26/4/2021 – L’arte italiana è in lutto per la morte del celebre pittore e scrittore Nerone (Sergio Terzi): è stato uno degli esponenti più in vista del movimento naif e soprattutto – così lo ricorda Augusto Agosta Tota, suo grande amico dai tempi giovanili – “un grande creativo”, un artista multiforme che ha attraversato molte correnti ma sempre con una personalità fieramente autonoma e inconfondibile, che ha raccontato con vena surreale e irreale non soltanto un mondo fantastico ancorato al Grande Fiume, ma con pietas e sorriso amaro il mondo dei vinti, dei perseguitati dalla vita: un mondo nel quale l’artista celebrato a livello internazionale continuava a rispecchiarsi, memore del tunnel dell’alcolismo vissuto a lungo, dal quale riemerse con l’aiuto di amici ed estimatori e, soprattutto, della sua arte. .
Nerone è morto a 82 anni (li avrebbe compiuti ad agosto) al termine di una malattia senile che lo aveva rapito senza scampo: ha raggiunto la moglie, scomparsa anni fa, alle 18 di ieri nella casa protetta di Luzzara, dove era approdato arrivato dopo due settimane di ricovero all’ospedale di Guastalla.
Da molto tempo la sua casa-studio era a Gualtieri: casa che ha visto creazioni straordinarie,e un’evoluzione a tratti frenetica dell’arte di Nerone, sino a un’informale che portava alla luce con coraggio il suo mondo interiore e, in questo senso, lo collocava sul cammino di Jason Pollock.
Sergio Terzi muove i primi dolenti passi della vita a Villarotta, in una assoluta indigenza. A salvarlo,così si dice, è l’incontro con Antonio Ligabue, il cui genio accende la scintilla del suo. Di certo il rapporto col Toni è potente, al punto che Nerone ne diventa l’autista (del resto la sua mano si vede in talune celebri opere finali del maestro), ma a incoraggiarlo e a sostenerlo in modo decisivo è il grande Davide Lajolo, direttore storico de l’Unità e poi di Vie Nuove, che nei primi anni 70 riconosce in Nerone un talento come pochi.
Era un autodidatta nel senso più vero e totale del termine: aveva imparato tutto da solo, arrivando in solitudine e senza studi dove altri grandi nomi non sarebbero mai riusciti a raggiungerlo. Sergio Terzi aveva un modo tutto suo di lavorare l’opera, stressando il colore, la forma e la tela in modo impareggiabile: quel modo che riescere ad accendere di luce e consistenza ogni singolo pelo e filo d’erba tra le migliaia e migliaia di cui sono costellati certi suoi grandi quadri. Tra i gli amici annoverava letterati, intellettuali che hanno lasciato un’impronta nella storia, imprenditori e musicisti come Luciano Sangiorgi, monumentale pianista del Novecento.

(Dati di ancoraggio a coordinate in pixel)
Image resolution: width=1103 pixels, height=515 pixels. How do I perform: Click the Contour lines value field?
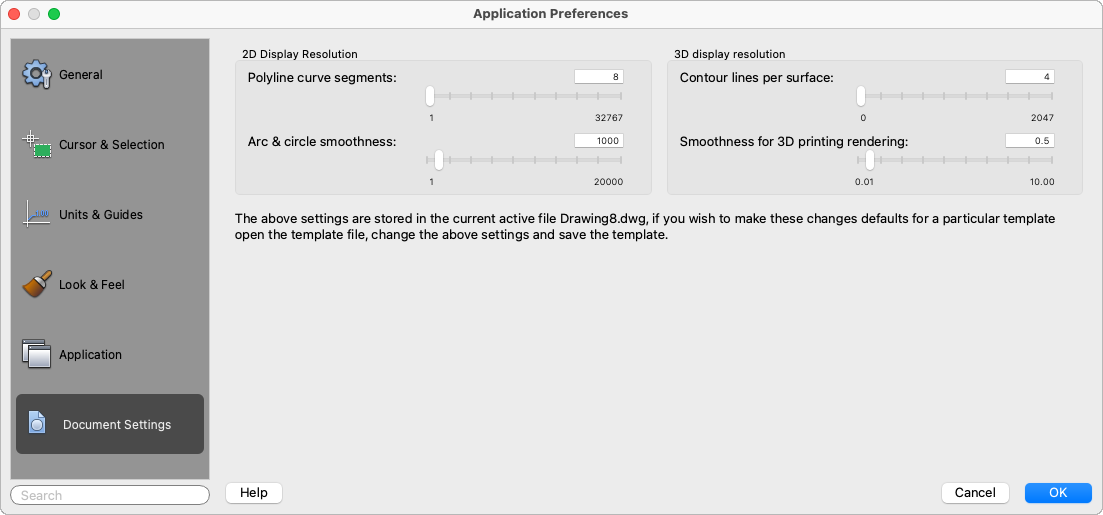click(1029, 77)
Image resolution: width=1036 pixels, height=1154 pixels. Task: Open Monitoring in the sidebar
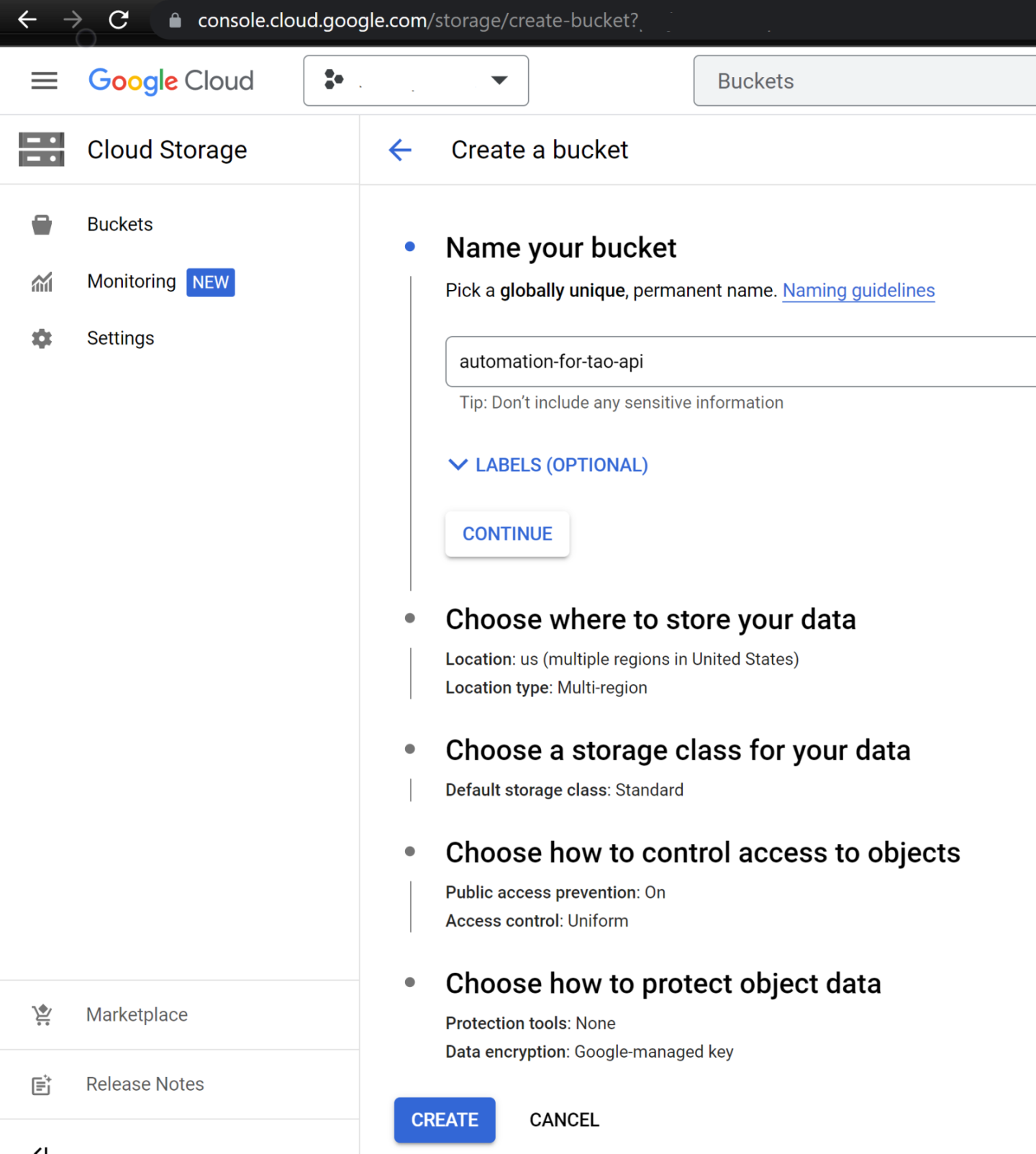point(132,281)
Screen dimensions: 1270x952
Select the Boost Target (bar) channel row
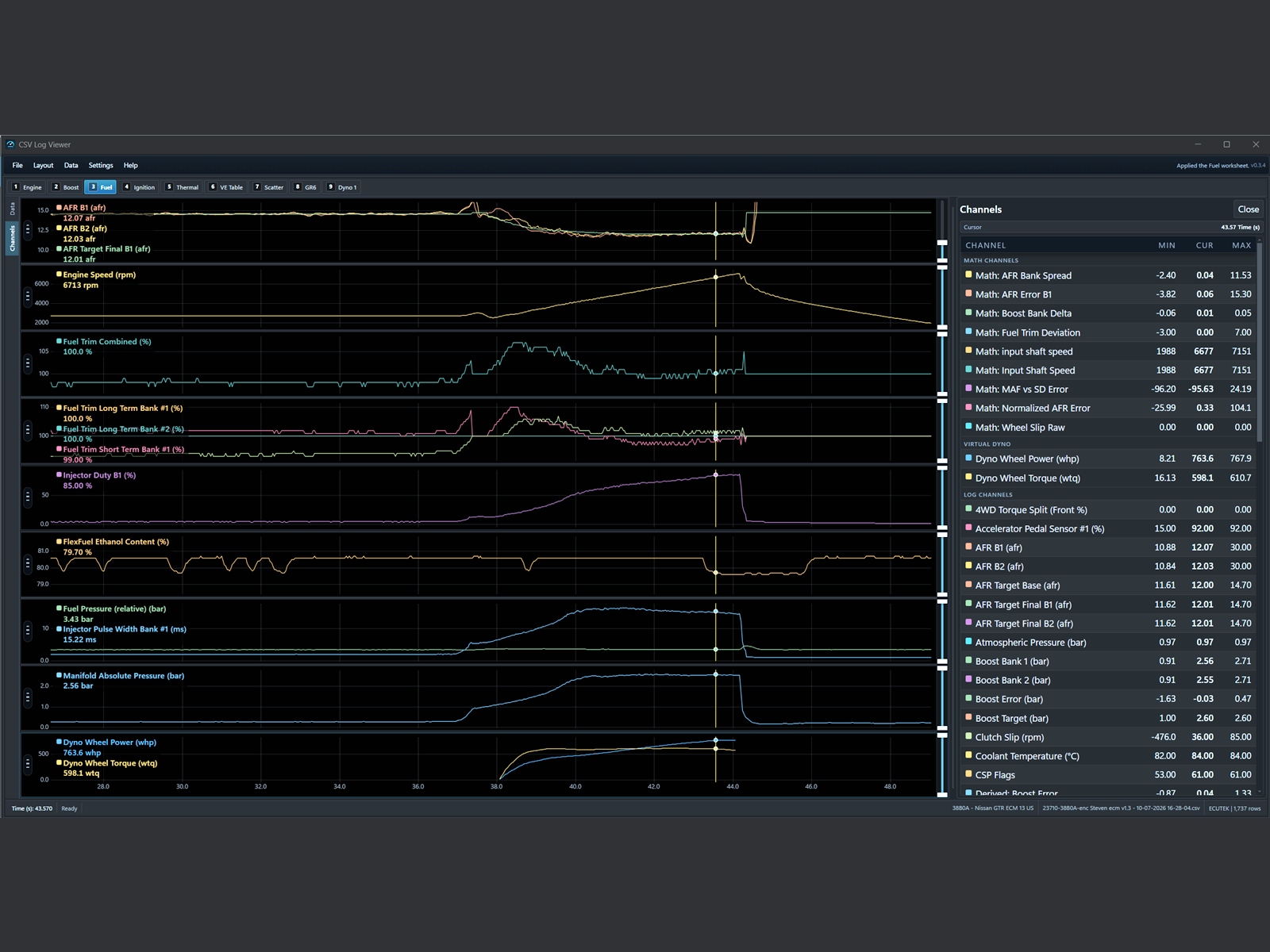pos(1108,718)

• _Scopo del compito_
Ricopia parola per parola, dal testo sulla scomparsa del pittore Nerone, il passo che si apre con le parole contenenti "Nerone è morto" e si chiude con "di Jason Pollock.".

• _Spazio risposta_
Nerone è morto a 82 anni (li avrebbe compiuti ad agosto) al termine di una malattia senile che lo aveva rapito senza scampo: ha raggiunto la moglie, scomparsa anni fa, alle 18 di ieri nella casa protetta di Luzzara, dove era approdato arrivato dopo due settimane di ricovero all’ospedale di Guastalla.
Da molto tempo la sua casa-studio era a Gualtieri: casa che ha visto creazioni straordinarie,e un’evoluzione a tratti frenetica dell’arte di Nerone, sino a un’informale che portava alla luce con coraggio il suo mondo interiore e, in questo senso, lo collocava sul cammino di Jason Pollock.